A new year has meant plenty of good news thus far for NetOctave.

First, the company began delivering products — security rich chipsets — in January. Then Monday, NetOctave announced a new round of venture funding. The $7.8 million in venture capital is to be used in part for marketing its newly released product line and comes from the same group of investors that gave them twice as much two years ago.

Intersouth Partners of Durham led this latest round of funding with a $2.7-million investment. Intel’s investments arm Intel Capital also participated by using money from the Intel Communications Fund (ICF), a $500 million equity investment fund reserved for companies supporting Intel voice and data communications programs and initiatives. Individual investments from the ICF, which supports 70 plus companies, range from $1 million to $10 million. Intel’s investment in NetOctave is largely due to the fact that their products are compatible.

“You can’t put a microprocessor in the marketplace…there’s no demand…unless complimentary technology is available,” said Laura Anderson, spokesperson for Intel Capital. “We’re always looking to invest money when promising business opportunities arise.”

RTP-based NetOctave, which bills itself as an Internet security solutions provider, could not be happier about Intel’s involvement in its latest round of funding.

“We like to think we’re strategic to Intel,” said Dave Mountain, marketing communications director at NetOctave. “We feel like they see a lot of promise in our company and are very happy to have them as investor.”

Funding for marketing and development

NetOctave will use part of the money to market its first two product families, released in January. They are board-mounted silicon chip sets for both IPsec and SSL network security. For private networks, IPsec is used to encrypt and secure enterprise communications. In e-commerce, SSL (secure sockets layer) is the lock at the bottom of a credit card order screen.

Each product family actually has three separate products. Depending on product and configuration, the SSL product family is priced between $900 and $1500, while the IPsec product family is priced from $800 to $1200.

NetOctave also will use its latest round of funding to develop future products. The company has partnerships with Applied Micro Circuits (AAMC) and Intel (separate from the ICF investment) to cooperate in developing new products. During the third quarter, NetOctave will begin sampling its next security processor, geared toward more traditional networks, and after that, one designed for the IP storage market, Mountain said.

“This gives us the runway to deliver products now, as well as deliver our next product and the one after that,” Mountain added about the almost $8 million in venture capital. “It allows us to execute on our product plan.”

Getting a return on investors

The same group of investors that participated in this latest round of funding also put $15.6 into NetOctave in 2000, when it spun out of Durham-based network security firm Celotek Corp. Other than Intersouth and Intel’s ICF, the group includes Kitty Hawk Capital, MCNC, North Carolina Enterprise Fund and Wakefield Group.
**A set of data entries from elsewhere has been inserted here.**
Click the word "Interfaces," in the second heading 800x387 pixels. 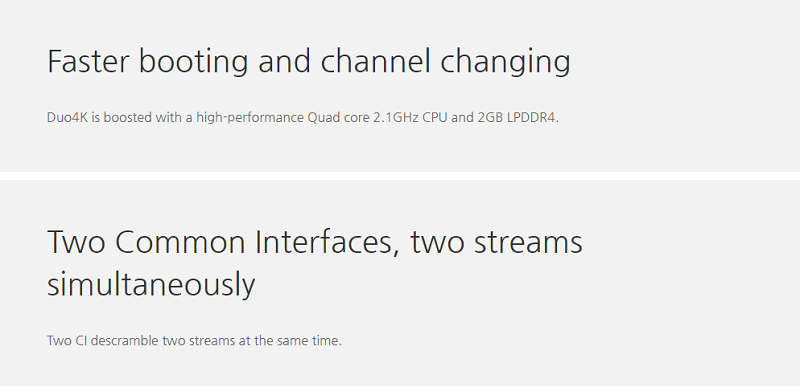(327, 243)
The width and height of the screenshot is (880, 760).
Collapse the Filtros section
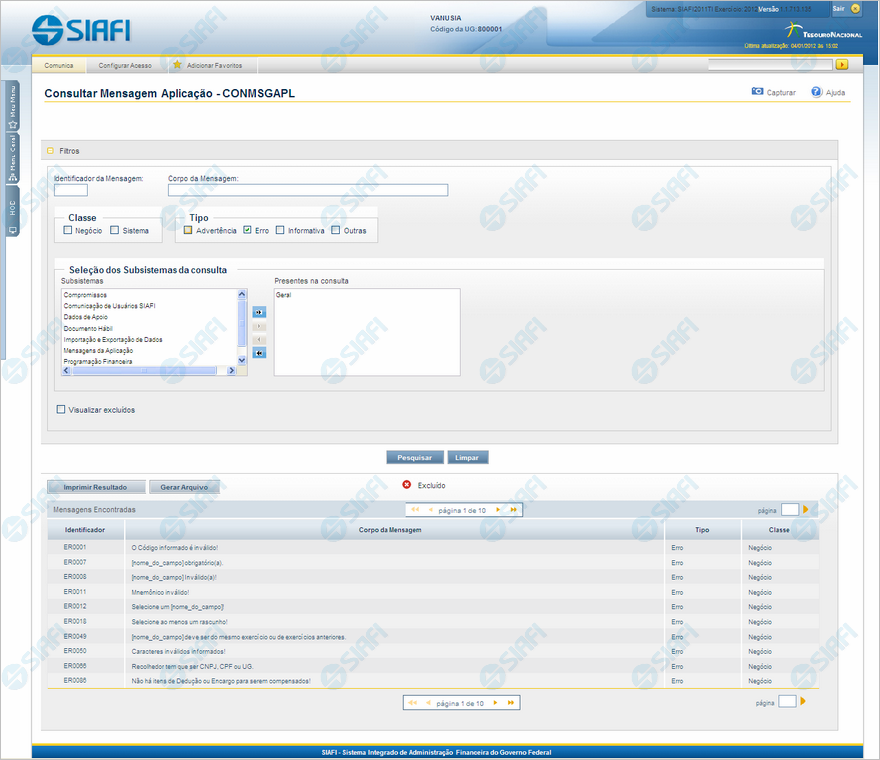tap(51, 151)
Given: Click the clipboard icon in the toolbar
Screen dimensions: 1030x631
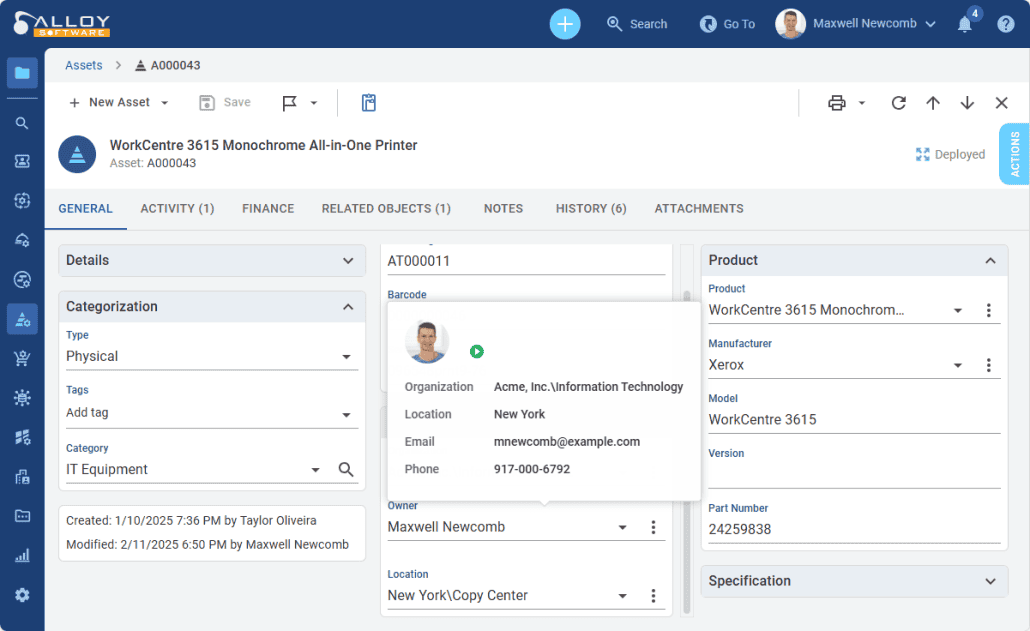Looking at the screenshot, I should (x=368, y=102).
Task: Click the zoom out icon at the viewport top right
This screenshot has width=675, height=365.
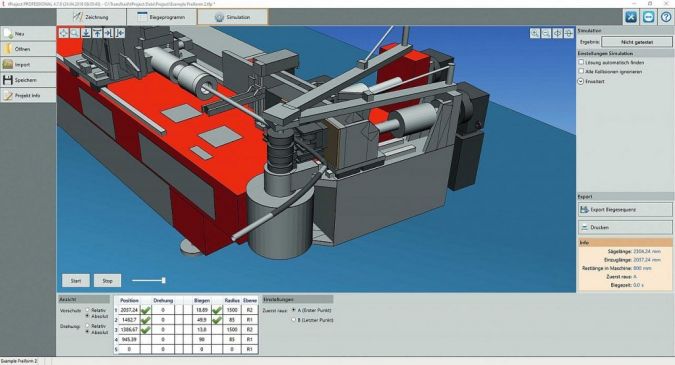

The first round of funding was used to more than double NetOctave’s development team by early 2001 and to help expand marketing, sales and customer support teams. Currently, NetOctave employees 61 people in two offices in North Carolina and Massachusetts and projects sales of $20 million for 2002.

The lead investor in both rounds of venture capital has been Intersouth, which dropped around $5 million initially. General Partner Mitch Mumma said Intersouth has high hopes for NetOctave, with its experienced management team and large market opportunity.

“We have been successful in recruiting a terrific management team, and they are very close and have exceeded expectations made under the initial investment, in terms of getting the product to market,” Mumma said of NetOctave, one of Intersouth’s larger investments. “Our hope is that this year, they will gain serious market tractions…that’s where you want to place your bets. It’s the profile of a company that could increase significantly in value. We’re enthusiastic about our investment (in NetOctave), or we wouldn’t continue to support it.”

NetOctave is enthusiastic, as well, with its product shipments and outside funding both on the rise.

“We feel like we’re very-well positioned for a good year, and the markets we’re selling into are showing a lot of growth,” Mountain said. “There’s a lot of opportunity in the space we’re going into…we’re comfortable with where we’re going. You always want more (venture capital), but you’re selling a piece of the company at the same time, so a balance has to be struck.”